*What the task asks*
Rewrite the part of the material that runs from the line containing "1351x753 pixels. At" through the end of the material, replacing "Screen dimensions" with "Screen size" and leaving everything else unchanged.

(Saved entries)
begin

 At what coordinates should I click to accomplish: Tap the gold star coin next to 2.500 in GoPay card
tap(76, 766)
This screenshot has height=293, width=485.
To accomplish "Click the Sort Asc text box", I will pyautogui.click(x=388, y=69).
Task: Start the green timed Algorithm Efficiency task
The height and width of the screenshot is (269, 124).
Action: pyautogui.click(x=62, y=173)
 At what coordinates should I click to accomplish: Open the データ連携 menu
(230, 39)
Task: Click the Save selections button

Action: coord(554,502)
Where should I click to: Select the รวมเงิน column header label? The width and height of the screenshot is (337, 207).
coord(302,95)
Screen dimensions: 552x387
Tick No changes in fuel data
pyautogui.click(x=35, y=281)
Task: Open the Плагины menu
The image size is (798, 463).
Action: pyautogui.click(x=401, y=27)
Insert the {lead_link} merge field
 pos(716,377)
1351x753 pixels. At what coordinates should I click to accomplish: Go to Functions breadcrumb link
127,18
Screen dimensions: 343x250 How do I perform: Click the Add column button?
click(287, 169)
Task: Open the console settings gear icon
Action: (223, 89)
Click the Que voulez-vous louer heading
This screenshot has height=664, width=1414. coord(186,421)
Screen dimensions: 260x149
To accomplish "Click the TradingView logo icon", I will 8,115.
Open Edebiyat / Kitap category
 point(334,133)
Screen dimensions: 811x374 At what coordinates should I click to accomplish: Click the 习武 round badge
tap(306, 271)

end

*The reply*
1351x753 pixels. At what coordinates should I click to accomplish: Go to Functions breadcrumb link
127,18
Screen size: 343x250 How do I perform: Click the Add column button?
click(287, 169)
Task: Open the console settings gear icon
Action: (223, 89)
Click the Que voulez-vous louer heading
This screenshot has height=664, width=1414. coord(186,421)
Screen size: 260x149
To accomplish "Click the TradingView logo icon", I will 8,115.
Open Edebiyat / Kitap category
 point(334,133)
Screen size: 811x374 At what coordinates should I click to accomplish: Click the 习武 round badge
tap(306, 271)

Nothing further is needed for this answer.